Damit droht der Streit ums Schottland-Referendum zu einem regelrechten Verfassungskonflikt zu eskalieren. Im Blick Westministers nämlich ist dem schottischen Parlament bei seiner Einsetzung 1998 keine Befugnis für verfassungsrechtliche Änderungen eingeräumt worden. In Edinburgh dagegen spricht man "der Tory-geführten Regierung in London" jegliche politische Legitimität ab, was die Zukunft Schottlands betrifft. Ein einziger konservativer Abgeordneter vertritt Schottland zurzeit in Westminister. Mit ihrem Sieg bei den schottischen Parlamentswahlen im Mai vorigen Jahres, meint Salmond, habe sich die SNP ein klares Mandat für die Ausrichtung des Referendums verschafft.

Das Referendum über ein Ausscheiden Schottlands aus dem Vereinigten Königreich oder seinen Verbleib in der Union hatte Salmonds SNP in der Tat zu einem zentralen Punkt ihres Wahlprogramms gemacht. Der Zeitpunkt wurde, mit dem Herbst 2014, jetzt erst bestimmt - vor allem wohl im Hinblick auf reichlich Vorlaufzeit, auf die Commonwealth-Spiele in Glasgow in jenem Sommer und auf die 700-Jahr-Feier der großen schottischen Schlacht von Bannockburn, bei der Robert the Bruce die Truppen des englischen Königs Edward II. entscheidend schlug.

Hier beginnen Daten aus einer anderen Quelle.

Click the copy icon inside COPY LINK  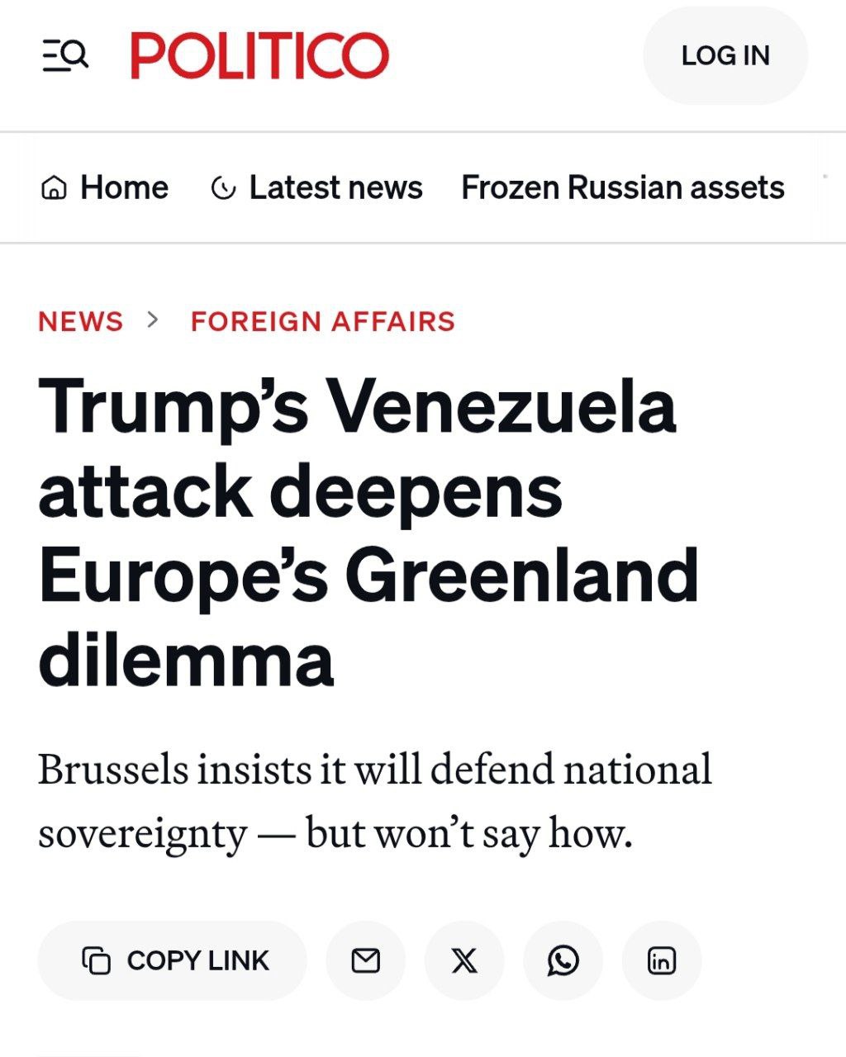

Erst vor ein paar Monaten hatte Salmond auch bekanntgegeben, dass seine Landsleute in diesem Referendum nicht nur die Wahl zwischen einem Ja und einem Nein zur staatlichen Unabhänigkeit Schottlands erhalten sollten, sondern auch eine dritte Möglichkeit, die des Verbleibs im Königreich bei praktisch hundertprozentiger Steuer- und Finanzhoheit für Schottland. Umfragen belegen, dass sich für diese Variante rund 70 Prozent aller Schotten erwärmen können. Für volle Souveränität sprechen sich dagegen nur 35 bis 38 Prozent der schottischen Bevölkerung aus. Allerdings scheint dieser Anteil am Steigen zu sein.

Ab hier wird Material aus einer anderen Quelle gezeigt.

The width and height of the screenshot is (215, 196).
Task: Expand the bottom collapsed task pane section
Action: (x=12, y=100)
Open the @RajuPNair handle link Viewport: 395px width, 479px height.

Für die Regierung Cameron, aber auch für die Labour-Opposition unter Ed Miliband, ist Salmonds "dritte Variante" eine Finte, mit der die SNP sich ihr Unabhängigkeitsziel "erschleichen" will. Tories, Liberale und Labour lehnen darum eine solche zusätzliche Referendums-Frage ab. Die drei Parteien dringen auch auf ein früheres Datum für die Volksabstimmung. Sie wollen außerdem sicherstellen, dass die britische Wahlkommission das Referendum organisiert und überwacht und dass 16- und 17-Jährige nicht an der Abstimmung teilnehmen dürfen - wie es der schottischen Regierung vorschwebt.